大武:実習の後には、実習内容の反省点や良かった点について発表を行います。PBLなども「やって終わり」ではなく、必ず振り返りやフィードバックの時間が設けられているのがいいなと思います。
松尾:私は、学年の枠を超えてみんなで勉強をする「勉部(BENBU)」を立ち上げました。医学部の勉強は、本来は面白いはずだけど、一人でやっていると苦しくなってしまうこともある。なので、1.勉強を楽しむこと、2.勉強の楽しさを共有すること、3.そしてそれを発信すること、という3つをコンセプトに、活動を始めました。

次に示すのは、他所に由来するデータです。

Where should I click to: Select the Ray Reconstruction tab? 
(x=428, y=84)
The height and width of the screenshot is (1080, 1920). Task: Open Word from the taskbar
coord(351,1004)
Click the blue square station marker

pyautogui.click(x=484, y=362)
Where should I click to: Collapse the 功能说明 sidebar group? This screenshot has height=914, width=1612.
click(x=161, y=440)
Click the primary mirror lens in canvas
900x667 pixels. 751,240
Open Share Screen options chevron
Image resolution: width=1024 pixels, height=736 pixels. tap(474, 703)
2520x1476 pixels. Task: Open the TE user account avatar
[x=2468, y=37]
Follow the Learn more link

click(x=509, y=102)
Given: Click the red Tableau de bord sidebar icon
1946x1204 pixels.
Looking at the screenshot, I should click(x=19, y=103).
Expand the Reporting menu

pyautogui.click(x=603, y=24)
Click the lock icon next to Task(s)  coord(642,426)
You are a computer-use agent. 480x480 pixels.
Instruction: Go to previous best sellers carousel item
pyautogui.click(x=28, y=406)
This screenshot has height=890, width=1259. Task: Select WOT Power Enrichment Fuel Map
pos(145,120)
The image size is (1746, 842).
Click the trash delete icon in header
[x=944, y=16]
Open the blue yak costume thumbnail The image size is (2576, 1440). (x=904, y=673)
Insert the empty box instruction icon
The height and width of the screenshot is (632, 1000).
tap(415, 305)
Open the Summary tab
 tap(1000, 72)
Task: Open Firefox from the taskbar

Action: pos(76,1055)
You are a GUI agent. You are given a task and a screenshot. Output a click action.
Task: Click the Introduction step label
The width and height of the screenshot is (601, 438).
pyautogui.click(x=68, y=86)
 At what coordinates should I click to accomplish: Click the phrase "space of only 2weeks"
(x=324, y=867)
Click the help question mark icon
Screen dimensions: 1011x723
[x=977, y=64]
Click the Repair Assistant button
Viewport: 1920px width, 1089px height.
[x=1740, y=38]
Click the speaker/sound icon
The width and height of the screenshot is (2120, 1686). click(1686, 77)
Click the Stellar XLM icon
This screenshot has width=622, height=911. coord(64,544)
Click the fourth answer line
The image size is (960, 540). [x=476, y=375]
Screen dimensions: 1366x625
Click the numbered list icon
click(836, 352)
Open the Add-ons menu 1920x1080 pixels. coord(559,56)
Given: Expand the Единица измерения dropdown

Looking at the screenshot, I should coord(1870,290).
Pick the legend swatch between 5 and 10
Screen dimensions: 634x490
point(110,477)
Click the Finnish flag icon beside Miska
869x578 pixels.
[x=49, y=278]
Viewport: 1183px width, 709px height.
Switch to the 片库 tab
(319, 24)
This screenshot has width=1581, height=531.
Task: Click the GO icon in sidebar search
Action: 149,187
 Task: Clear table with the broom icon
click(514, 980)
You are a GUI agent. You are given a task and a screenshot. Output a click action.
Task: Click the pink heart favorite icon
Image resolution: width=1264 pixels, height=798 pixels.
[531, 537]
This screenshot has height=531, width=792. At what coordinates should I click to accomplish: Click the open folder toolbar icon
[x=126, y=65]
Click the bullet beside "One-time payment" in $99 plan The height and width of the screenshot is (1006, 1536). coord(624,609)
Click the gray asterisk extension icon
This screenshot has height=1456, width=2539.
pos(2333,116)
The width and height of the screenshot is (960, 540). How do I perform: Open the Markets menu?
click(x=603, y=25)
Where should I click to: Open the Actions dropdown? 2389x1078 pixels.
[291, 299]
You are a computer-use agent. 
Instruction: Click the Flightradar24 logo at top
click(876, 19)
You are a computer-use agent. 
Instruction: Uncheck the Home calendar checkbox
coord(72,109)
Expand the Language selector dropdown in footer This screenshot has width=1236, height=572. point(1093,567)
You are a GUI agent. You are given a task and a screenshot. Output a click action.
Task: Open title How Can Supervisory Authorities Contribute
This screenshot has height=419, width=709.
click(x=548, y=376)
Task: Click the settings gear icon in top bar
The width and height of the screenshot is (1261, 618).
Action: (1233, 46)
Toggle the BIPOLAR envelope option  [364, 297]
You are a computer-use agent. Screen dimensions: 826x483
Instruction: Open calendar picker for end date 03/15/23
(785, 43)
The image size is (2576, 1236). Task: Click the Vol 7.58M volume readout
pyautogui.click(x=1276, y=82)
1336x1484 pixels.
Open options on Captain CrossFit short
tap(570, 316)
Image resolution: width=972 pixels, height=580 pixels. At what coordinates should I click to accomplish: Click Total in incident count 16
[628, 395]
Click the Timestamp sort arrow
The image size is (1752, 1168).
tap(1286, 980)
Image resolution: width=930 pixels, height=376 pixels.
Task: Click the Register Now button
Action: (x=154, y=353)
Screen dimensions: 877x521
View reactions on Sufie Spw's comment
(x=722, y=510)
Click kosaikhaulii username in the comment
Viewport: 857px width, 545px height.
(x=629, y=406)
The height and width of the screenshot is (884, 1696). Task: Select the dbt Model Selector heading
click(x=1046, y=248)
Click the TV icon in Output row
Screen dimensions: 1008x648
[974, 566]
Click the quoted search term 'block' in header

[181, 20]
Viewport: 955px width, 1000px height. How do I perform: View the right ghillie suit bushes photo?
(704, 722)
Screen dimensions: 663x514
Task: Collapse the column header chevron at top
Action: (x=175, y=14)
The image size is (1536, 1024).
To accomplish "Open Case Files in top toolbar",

大武:勉部では、例えば「睡眠障害」のようなテーマを決めて、担当者がプレゼンをします。プレゼン後のディスカッションで、1年生ならではの視点からの鋭い質問が出てくることもありますし、後輩に教えることで自分の復習にもなるので、とてもいい仕組みだなと思います。プレゼンの手法についてのフィードバックもあって、すごく勉強になります。
松尾:勉部の活動を通じて、学生のうちは後輩に、医師になったときには患者さんに、医学部で学んだ知識を還元していきたいな、と思っています。
※医学生の学年は取材当時のものです。